### [TASK REQUIREMENTS]
Your answer should be the records below, repeated exactly as they stand.

### [DATA FOR ANALYSIS]
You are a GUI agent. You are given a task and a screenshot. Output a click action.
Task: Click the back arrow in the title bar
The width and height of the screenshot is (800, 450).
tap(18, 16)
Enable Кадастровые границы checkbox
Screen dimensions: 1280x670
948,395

### [THE ANSWER]
You are a GUI agent. You are given a task and a screenshot. Output a click action.
Task: Click the back arrow in the title bar
The width and height of the screenshot is (800, 450).
tap(18, 16)
Enable Кадастровые границы checkbox
Screen dimensions: 1280x670
948,395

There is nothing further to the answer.